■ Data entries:
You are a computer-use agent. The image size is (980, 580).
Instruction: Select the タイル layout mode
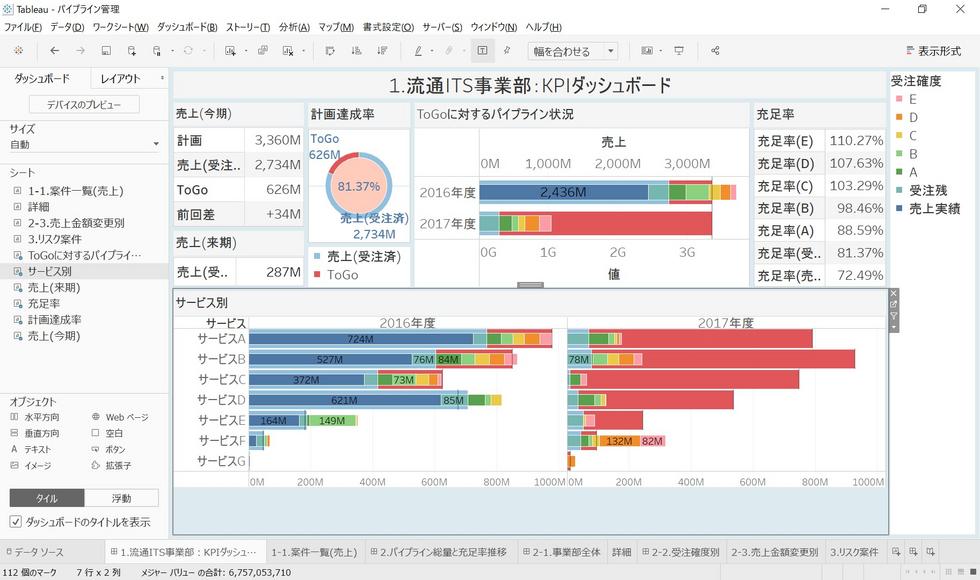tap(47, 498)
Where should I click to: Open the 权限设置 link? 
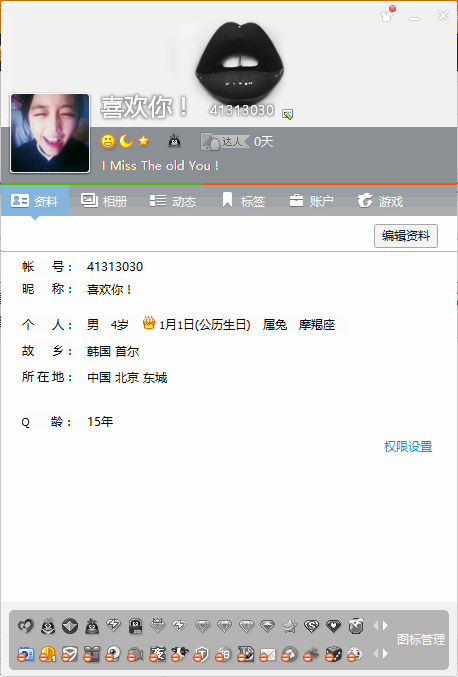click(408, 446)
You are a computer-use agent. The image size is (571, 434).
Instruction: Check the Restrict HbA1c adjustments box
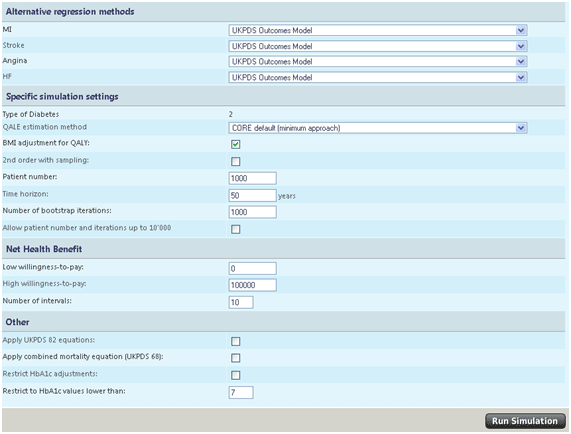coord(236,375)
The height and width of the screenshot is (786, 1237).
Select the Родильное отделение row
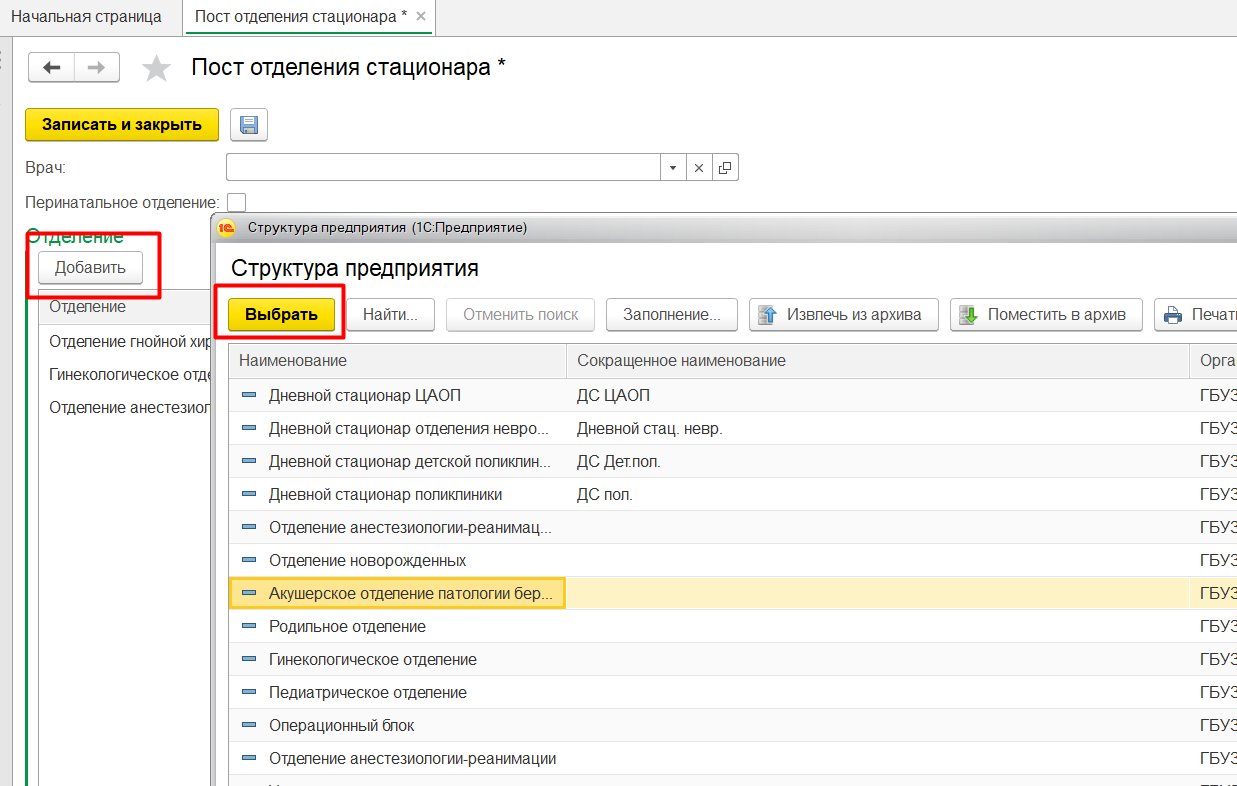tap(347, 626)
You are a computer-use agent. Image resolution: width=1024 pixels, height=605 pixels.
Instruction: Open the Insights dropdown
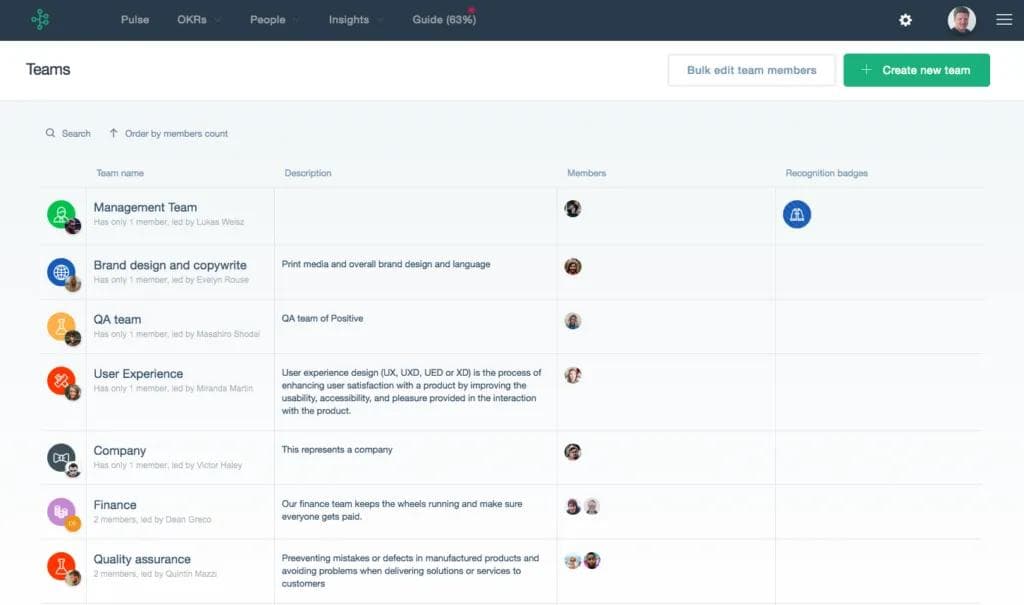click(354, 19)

■ PROBLEM TO SOLVE: Gather every line of the data above that contains the string "Instruction", treating uppercase and lowercase as distinct.

■ RESPONSE BELOW:
Instruction: Select the タイル layout mode
Instruction: Check the Restrict HbA1c adjustments box
Instruction: Open the Insights dropdown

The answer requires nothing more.